In 3 charts: Past performance is not an indication of future results
That famous phrase, “past performance is not an indication of future results,” is widely used in finance and for good reason.
Most investors who pile money into stocks of a particular country cite the long term economic growth prospects of these countries, pointing to the growth rates of previous years as an indication that now might be the time to invest.
But three charts published from Credit Suisse and the London Business School show how wrong this approach can be for investors trying to navigate the market.
1. In economies around the world, there are remarkably few cases of high, unbroken growth
Investors only have a very short window of opportunity to capitalise on fast growing economies.
As this chart shows, high growth only occurs in short bursts and very few maintain a fast pace for very long. Apart from some anomalies, most countries grow quickly in very short bursts. After that, their growth slows.

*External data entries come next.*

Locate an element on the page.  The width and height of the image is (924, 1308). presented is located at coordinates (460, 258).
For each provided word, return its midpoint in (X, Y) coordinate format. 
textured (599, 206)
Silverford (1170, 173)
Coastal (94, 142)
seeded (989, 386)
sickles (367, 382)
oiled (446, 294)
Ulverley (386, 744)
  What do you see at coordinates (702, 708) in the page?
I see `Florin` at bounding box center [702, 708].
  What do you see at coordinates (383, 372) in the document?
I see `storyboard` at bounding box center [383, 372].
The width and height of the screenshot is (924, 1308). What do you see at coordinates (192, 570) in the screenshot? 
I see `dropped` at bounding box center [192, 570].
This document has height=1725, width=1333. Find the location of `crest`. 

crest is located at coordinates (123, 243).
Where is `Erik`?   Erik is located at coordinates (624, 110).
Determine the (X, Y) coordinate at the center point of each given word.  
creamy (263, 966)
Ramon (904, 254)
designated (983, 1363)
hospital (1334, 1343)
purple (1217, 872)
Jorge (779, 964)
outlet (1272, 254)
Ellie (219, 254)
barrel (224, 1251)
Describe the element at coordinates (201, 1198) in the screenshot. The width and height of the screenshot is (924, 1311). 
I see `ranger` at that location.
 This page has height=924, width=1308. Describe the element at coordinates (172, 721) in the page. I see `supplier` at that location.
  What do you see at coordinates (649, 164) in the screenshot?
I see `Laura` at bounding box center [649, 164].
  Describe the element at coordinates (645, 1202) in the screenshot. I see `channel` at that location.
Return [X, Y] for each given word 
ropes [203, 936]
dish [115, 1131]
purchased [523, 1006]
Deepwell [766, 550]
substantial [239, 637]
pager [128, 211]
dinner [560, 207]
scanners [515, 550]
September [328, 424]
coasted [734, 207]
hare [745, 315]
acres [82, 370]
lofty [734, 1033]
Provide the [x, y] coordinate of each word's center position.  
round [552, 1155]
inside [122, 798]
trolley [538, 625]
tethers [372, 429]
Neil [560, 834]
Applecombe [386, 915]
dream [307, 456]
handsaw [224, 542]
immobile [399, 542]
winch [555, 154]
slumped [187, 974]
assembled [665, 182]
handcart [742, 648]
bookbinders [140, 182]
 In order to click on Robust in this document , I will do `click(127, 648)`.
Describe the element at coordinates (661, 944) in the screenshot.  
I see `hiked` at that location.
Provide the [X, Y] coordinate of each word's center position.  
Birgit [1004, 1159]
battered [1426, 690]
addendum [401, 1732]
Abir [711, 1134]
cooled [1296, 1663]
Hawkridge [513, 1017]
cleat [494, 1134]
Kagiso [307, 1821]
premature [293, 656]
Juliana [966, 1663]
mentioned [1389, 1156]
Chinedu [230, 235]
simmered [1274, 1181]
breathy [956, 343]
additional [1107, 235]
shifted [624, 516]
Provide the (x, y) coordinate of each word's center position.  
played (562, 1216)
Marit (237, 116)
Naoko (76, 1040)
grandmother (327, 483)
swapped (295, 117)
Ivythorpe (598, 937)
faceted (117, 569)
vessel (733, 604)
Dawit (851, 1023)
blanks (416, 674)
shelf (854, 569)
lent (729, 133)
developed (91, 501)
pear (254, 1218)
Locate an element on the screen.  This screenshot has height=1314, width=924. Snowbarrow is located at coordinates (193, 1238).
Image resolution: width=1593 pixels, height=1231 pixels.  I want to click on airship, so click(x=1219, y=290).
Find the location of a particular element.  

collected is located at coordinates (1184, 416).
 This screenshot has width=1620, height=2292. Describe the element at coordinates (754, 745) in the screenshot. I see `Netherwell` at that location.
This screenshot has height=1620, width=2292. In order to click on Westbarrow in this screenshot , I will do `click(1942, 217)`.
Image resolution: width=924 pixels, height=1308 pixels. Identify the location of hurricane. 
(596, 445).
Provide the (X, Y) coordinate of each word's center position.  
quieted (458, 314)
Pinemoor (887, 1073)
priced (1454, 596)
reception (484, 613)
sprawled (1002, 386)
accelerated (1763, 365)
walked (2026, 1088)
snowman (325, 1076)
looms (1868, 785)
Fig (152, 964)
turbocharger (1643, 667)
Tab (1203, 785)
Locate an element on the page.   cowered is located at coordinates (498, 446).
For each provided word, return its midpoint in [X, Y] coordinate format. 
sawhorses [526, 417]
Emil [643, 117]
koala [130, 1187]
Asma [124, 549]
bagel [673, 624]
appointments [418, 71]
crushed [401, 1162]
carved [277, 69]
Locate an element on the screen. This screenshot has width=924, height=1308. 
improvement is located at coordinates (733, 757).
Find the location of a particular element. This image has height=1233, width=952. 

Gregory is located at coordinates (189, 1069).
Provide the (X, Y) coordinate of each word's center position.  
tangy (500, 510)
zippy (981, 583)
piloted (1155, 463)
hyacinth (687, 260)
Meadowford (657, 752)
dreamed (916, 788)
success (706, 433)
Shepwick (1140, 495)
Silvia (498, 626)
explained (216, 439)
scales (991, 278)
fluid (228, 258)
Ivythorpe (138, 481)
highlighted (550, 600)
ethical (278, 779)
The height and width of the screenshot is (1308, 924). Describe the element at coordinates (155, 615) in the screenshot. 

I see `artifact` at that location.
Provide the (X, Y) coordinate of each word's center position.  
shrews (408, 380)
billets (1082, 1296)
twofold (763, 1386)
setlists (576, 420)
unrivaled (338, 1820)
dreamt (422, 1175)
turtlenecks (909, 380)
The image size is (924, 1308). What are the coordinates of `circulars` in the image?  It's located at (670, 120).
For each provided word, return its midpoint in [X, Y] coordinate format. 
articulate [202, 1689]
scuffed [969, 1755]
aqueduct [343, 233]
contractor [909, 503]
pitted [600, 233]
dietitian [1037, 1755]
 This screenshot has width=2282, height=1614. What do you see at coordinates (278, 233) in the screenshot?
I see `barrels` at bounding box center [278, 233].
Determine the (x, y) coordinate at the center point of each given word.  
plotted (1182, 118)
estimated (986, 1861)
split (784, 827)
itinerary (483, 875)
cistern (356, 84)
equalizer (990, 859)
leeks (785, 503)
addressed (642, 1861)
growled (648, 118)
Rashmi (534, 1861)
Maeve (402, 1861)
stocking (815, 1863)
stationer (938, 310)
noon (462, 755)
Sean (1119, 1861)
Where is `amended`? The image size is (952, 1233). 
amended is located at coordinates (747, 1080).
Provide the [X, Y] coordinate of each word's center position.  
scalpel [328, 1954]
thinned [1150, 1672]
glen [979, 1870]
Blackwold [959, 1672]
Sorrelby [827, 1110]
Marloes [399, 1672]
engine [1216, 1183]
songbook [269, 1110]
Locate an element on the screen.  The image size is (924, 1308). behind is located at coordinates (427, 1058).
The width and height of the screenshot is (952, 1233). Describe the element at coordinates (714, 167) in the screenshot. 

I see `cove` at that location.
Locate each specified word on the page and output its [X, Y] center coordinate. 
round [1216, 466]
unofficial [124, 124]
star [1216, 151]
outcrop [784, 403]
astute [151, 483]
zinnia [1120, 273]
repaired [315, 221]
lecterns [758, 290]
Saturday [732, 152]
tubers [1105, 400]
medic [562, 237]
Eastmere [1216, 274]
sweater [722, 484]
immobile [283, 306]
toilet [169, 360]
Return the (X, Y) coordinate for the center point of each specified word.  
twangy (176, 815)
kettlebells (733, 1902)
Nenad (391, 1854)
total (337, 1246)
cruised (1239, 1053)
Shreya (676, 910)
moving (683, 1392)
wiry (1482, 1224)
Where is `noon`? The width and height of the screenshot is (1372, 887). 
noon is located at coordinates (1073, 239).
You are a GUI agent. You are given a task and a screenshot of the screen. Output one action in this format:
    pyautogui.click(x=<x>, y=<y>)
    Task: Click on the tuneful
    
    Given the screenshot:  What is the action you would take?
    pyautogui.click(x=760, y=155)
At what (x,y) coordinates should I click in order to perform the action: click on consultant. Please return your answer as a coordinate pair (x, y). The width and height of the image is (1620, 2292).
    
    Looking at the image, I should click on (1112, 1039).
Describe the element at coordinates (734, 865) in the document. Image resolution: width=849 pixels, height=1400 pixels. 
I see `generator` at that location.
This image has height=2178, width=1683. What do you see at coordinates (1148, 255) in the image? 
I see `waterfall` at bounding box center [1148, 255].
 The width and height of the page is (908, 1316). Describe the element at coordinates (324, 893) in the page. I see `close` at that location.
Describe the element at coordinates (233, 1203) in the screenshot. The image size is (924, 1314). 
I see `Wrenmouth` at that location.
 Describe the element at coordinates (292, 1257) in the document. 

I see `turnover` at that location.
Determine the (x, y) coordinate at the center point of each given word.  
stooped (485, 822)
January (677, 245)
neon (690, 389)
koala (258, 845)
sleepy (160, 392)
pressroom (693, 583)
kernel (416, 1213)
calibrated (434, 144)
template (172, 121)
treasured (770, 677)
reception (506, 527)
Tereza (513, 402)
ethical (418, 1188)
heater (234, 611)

2. There is no correlation of past GDP growth and future GDP growth
Investors may look at economic growth rates in 2013 and assume that this year will follow a similar path. This is the wrong approach.
If there was momentum in growth rates, the dots on this chart (all 2,000 of them) should plot along a diagonal line heading from bottom left to top right.
Instead, the dots land in no particular order, a sign there is no correlation between the two.
3. If you buy based on past growth you will underperform. If you buy on future growth you win
Ignore the complicated chart for a moment and look at the red bars on the right hand side.
This shows the value of clairvoyance in stock picking. If you can pick countries with the highest growth in future you will outperform all other strategies
Look at the dark blue bars to the left of this – buying countries which have grown quickly in the past.
his shows there is no evidence of outperformance by economies that have had prior red hot growth.